|標題：Electron Pitch-Angle Scattering by Oblique Whistler Waves: Comparison between Test Particle Simulation and Quasi-Linear Theory|
|作品名稱||Electron Pitch-Angle Scattering by Oblique Whistler Waves: Comparison between Test Particle Simulation and Quasi-Linear Theory|
|著者||Otsuka, F.; K. Wang; T. Hada; S. Matsukiyo|
|會議名稱||9th VERSIM Workshop (VERSIM 2020)|
|摘要||Whistler-mode waves play an important role in pitch-angle scattering of electrons in the Earth's magnetosphere. THEMIS mission revealed that oblique whistler-mode waves were present at dipolarization sites near the magnetic equator in the tailside around L=10. The observed wave frequencies are in the range between the proton gyrofrequency and half the electron gyrofrequency.
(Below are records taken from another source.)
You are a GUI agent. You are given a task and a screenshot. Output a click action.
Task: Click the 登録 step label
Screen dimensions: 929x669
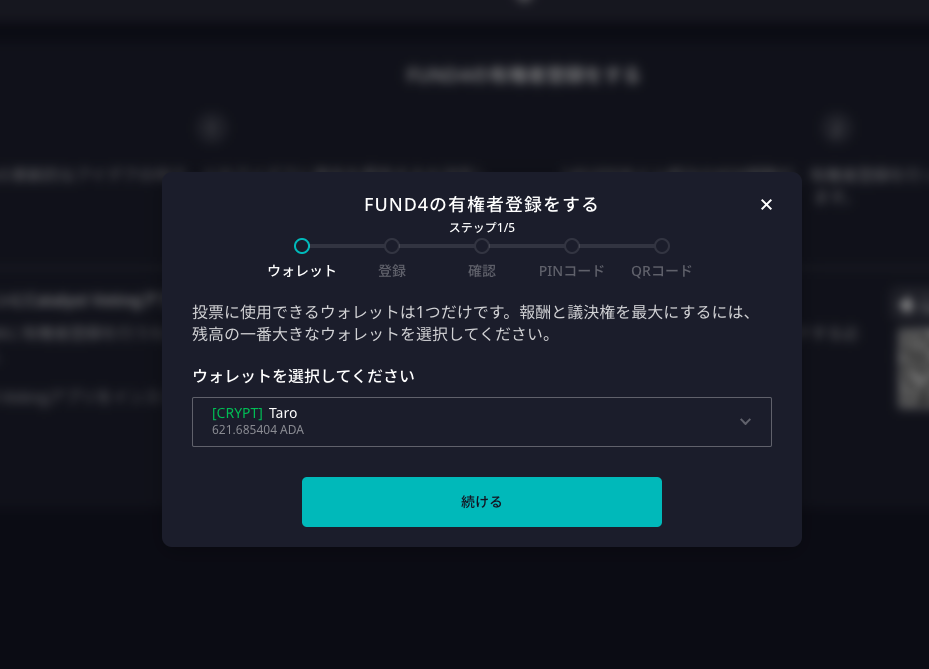(x=392, y=271)
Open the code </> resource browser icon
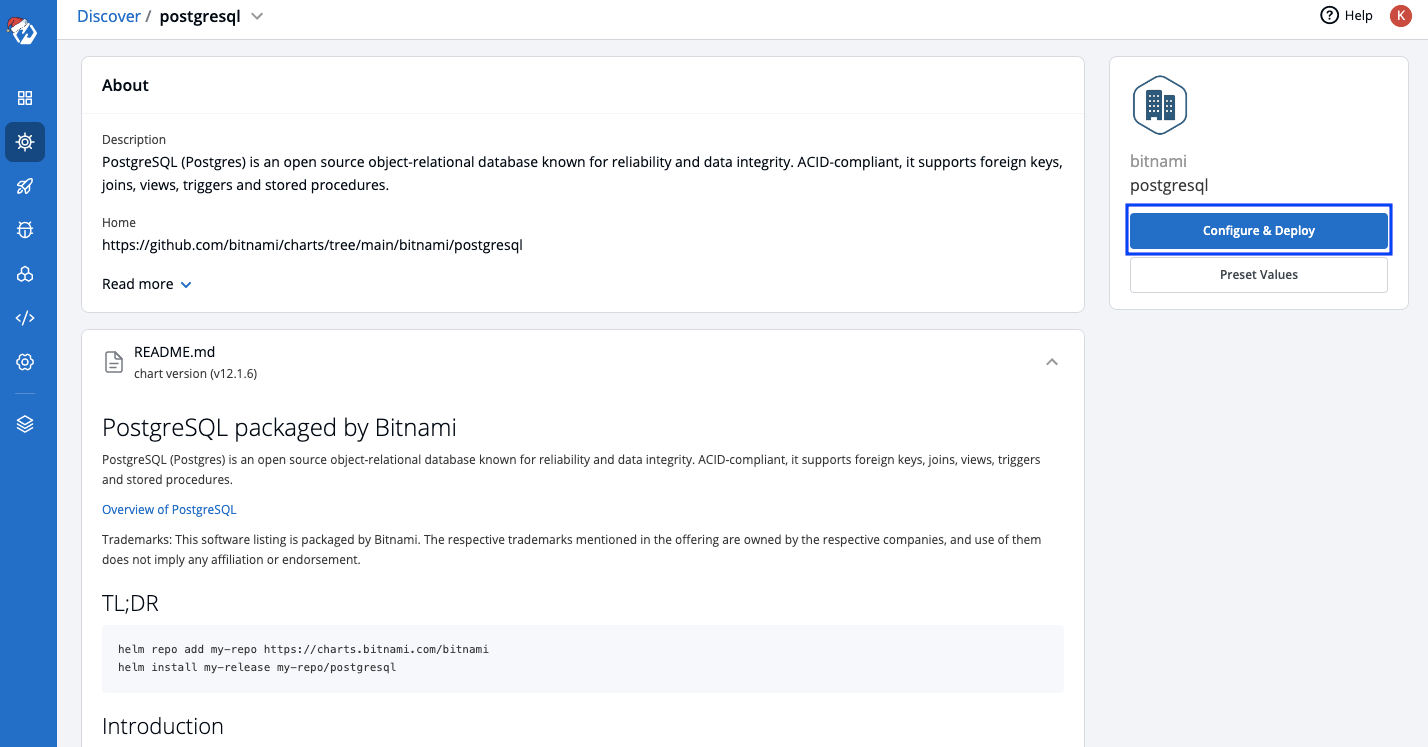Viewport: 1428px width, 747px height. pyautogui.click(x=25, y=317)
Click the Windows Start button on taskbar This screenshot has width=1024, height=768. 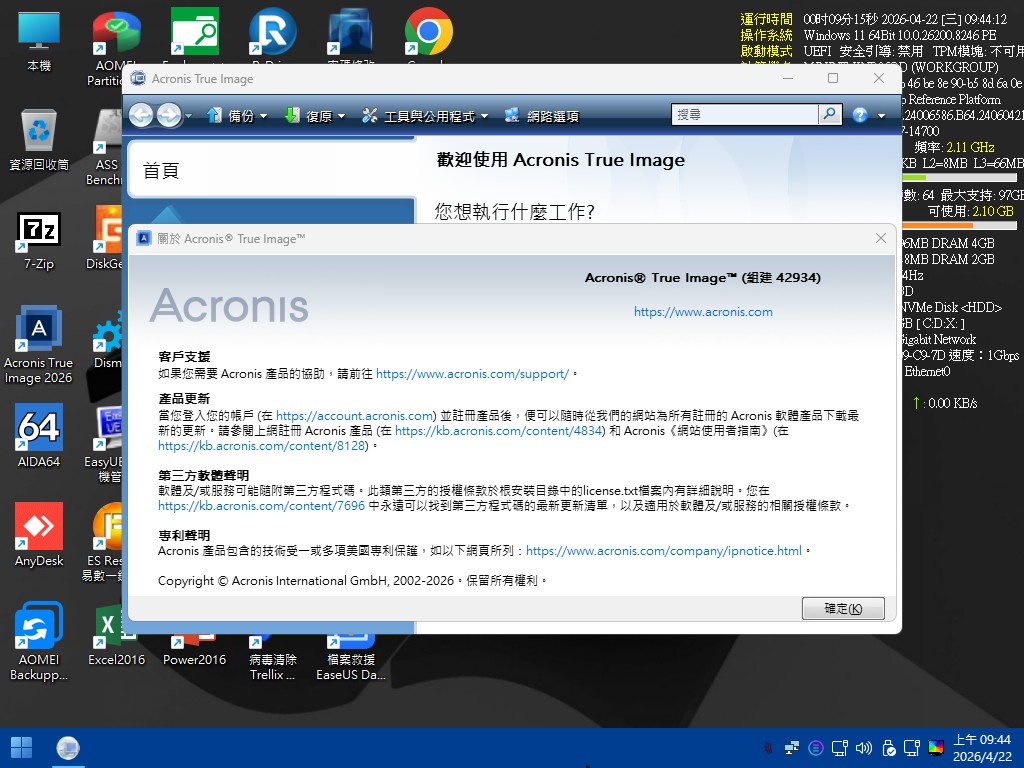pyautogui.click(x=21, y=747)
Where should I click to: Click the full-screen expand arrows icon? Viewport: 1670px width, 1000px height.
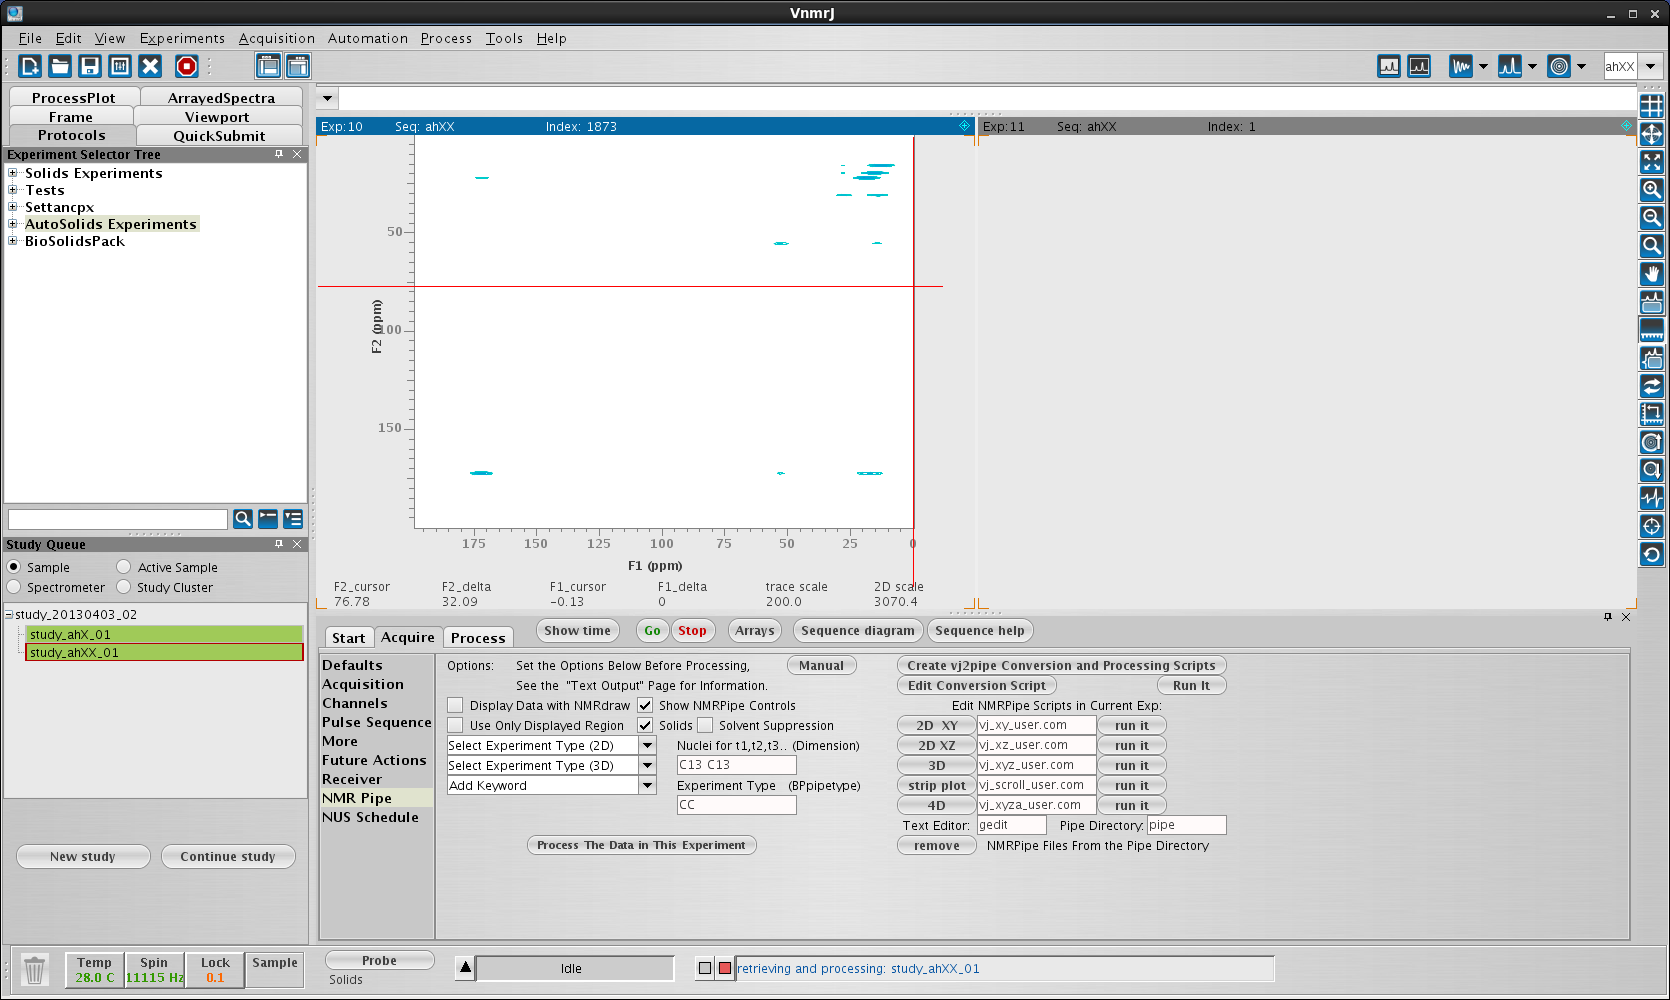click(x=1651, y=162)
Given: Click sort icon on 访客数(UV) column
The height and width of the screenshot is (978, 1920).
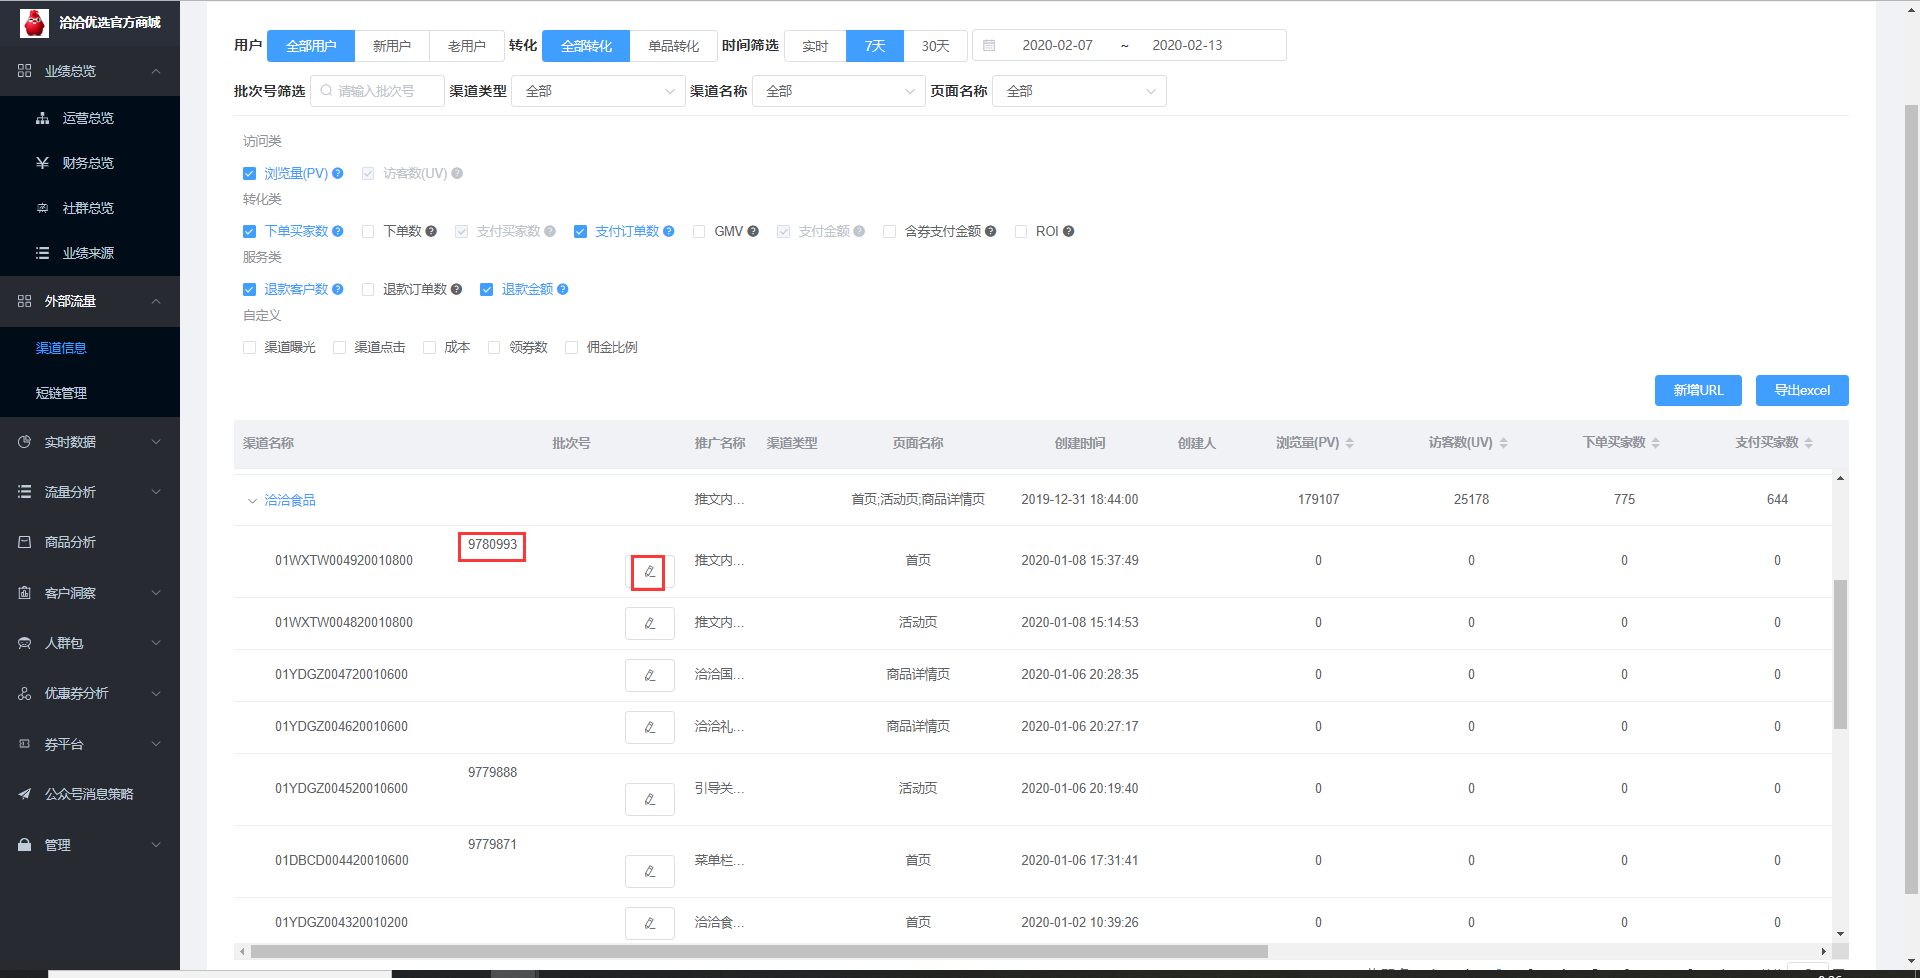Looking at the screenshot, I should (x=1503, y=443).
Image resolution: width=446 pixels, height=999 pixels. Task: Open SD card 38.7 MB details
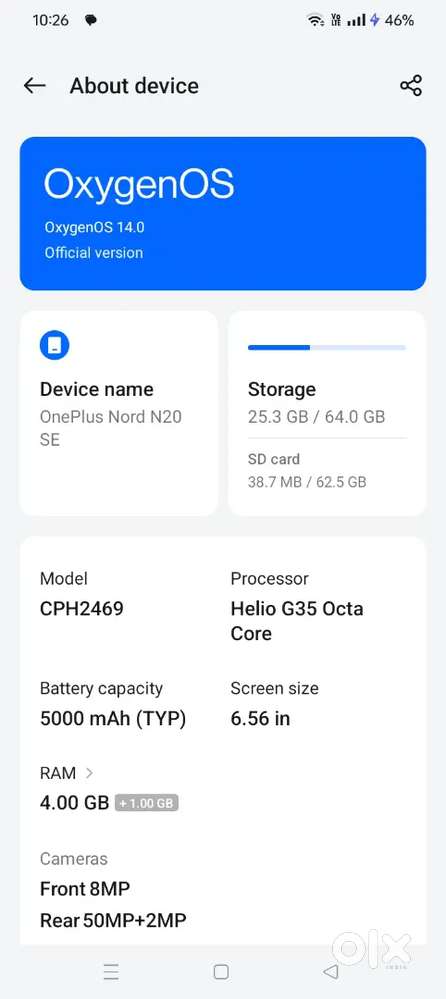[307, 470]
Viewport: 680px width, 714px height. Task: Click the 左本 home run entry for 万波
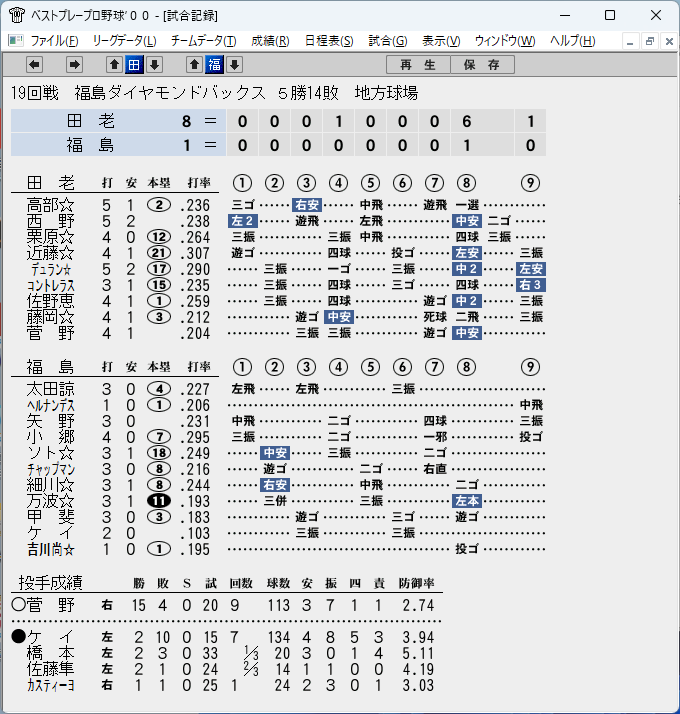tap(467, 501)
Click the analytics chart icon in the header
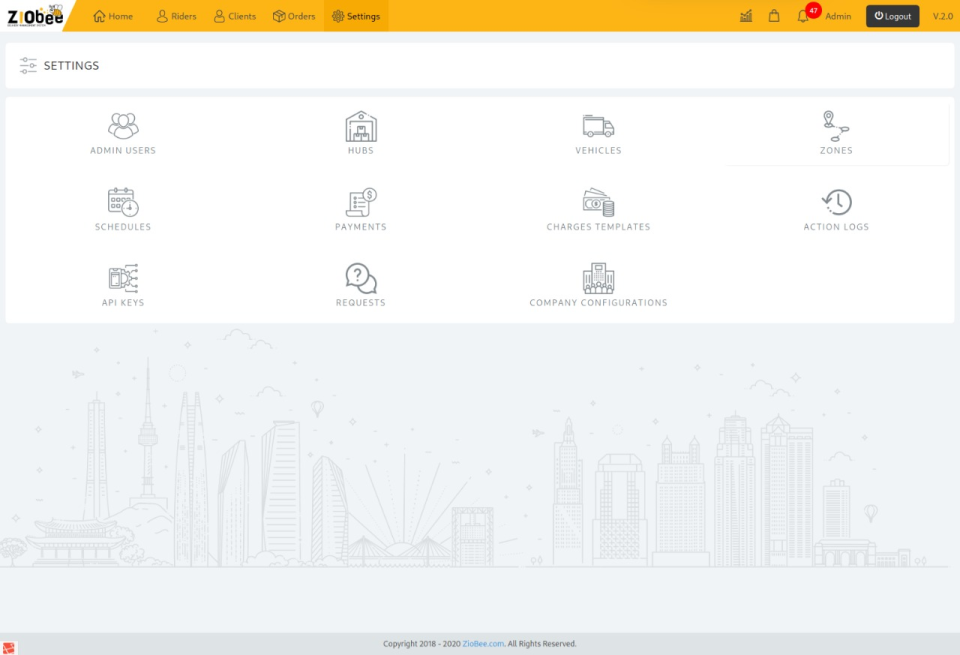 click(x=745, y=15)
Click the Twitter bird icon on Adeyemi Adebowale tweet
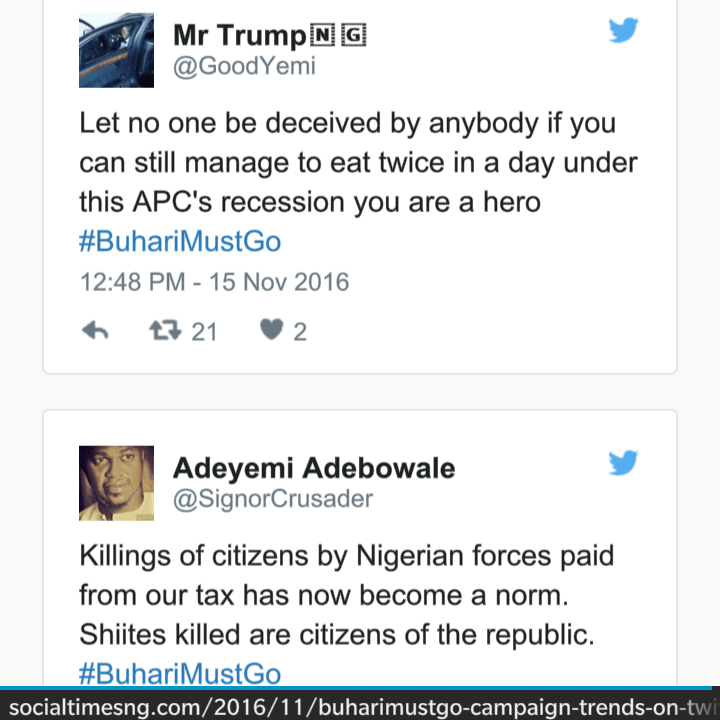Image resolution: width=720 pixels, height=720 pixels. [623, 462]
For these obliquely propagating electromagnetic waves, not only cyclotron resonance but also Landau resonance (or transit time damping) contributes to the electron scattering [1, 2]. When the wave amplitude is small and the spectrum is broadband, the standard
quasi-linear theory is known to work quite well to describe the pitch-angle diffusion of particles (e.g., ). For exactly parallel propagation cases, the validity of the quasi-linear description was examined by test particle simulations (e.g., [4, 5]). However, quasi-linear
diffusion with obliquely propagating whistler mode waves has not been discussed in detail using test particle simulations. In this presentation, we study the electron pitch-angle scattering caused by the oblique whistler waves, performing test particle simulations. We specify the oblique whistler waves obeying the cold plasma dispersion relation and assume a Gaussian wave spectrum. We integrate the motion of relativistic electrons in the given electromagnetic fields and evaluate the pitch angle diffusion coefficients for different set of parameters.
We compare the numerical diffusion coefficient with those predicted by the quasi-linear theory, and discuss the dependence on the wave propagation angle relative to the background magnetic field. The results will be applied to understanding of the electron scattering process in the dipolarization sites of the Earth's magnetosphere.